On 05/29/2017 12:01 PM, Marcus Daniels wrote:
> There is surely more to it than just one directional layering, though.

And there's more to it than the omnidirectional layering (like an onion), too.  I'm happy that y'all are using the word "layer" rather than "level" (despite that the unfortunate concepts of macro and micro crept in).  But even swapping out layers for levels isn't enough.  The idealistic conceptions of bottom-up vs. top-down causation have always seemed to miss the underlying point, which is the idea of a diversity of layering.  That a boundary can be closed to one type of thing and open to another begins to address the deeper issue.  Rosen cherry-picked and fixated on the one Aristotelian cause (agency).  But that's only one way to decompose the problem.  There are plenty of ways to either refine that (typology of agency) or abandon that and go with another categorization.
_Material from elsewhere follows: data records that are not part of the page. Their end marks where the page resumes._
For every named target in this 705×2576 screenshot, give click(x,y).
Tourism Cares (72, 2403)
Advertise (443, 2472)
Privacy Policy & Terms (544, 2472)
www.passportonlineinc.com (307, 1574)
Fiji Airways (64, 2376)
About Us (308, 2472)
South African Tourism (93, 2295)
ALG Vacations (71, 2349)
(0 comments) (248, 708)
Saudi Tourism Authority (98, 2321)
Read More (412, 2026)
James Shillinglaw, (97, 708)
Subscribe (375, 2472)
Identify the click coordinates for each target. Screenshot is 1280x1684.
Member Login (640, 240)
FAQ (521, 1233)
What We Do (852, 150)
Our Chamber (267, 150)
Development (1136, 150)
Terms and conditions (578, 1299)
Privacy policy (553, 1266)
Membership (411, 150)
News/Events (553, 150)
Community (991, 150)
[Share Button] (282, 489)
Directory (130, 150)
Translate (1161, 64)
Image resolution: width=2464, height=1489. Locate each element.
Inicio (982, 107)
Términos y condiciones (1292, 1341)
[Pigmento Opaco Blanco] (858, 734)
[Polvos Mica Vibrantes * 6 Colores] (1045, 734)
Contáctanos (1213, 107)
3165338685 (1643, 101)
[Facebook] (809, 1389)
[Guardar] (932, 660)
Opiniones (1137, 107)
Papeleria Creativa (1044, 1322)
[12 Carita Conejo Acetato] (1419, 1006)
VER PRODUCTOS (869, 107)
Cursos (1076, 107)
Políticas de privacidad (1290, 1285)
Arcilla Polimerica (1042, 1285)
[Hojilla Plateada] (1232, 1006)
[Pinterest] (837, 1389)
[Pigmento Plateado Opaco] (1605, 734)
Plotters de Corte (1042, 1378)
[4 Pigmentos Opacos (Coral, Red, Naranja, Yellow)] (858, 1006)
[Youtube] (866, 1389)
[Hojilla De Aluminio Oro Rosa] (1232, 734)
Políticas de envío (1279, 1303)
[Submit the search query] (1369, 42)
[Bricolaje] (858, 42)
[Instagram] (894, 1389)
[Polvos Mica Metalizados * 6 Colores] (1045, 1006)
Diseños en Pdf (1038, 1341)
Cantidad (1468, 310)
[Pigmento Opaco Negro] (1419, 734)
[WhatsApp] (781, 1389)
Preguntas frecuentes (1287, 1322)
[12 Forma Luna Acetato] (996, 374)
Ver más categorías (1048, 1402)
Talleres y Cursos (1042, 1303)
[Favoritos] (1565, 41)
But the essence of it is right.  To go beyond the naive up/down or onion-based conceptions of layering, one has to _close_ off regions.  If you do that, then you can suggest things like region A is closed to X, region Y is closed to Y, and region Z is closed to Z and Y, but not to X.  You can even approach complicated composite boundaries where, say, an apical part of the boundary is closed to X and Y, but the basal part is closed to Y and open to X.

In this way, the slight relaxing of Russ' idea from agents to closable boundaries allows us to escape the limited (directional) layering.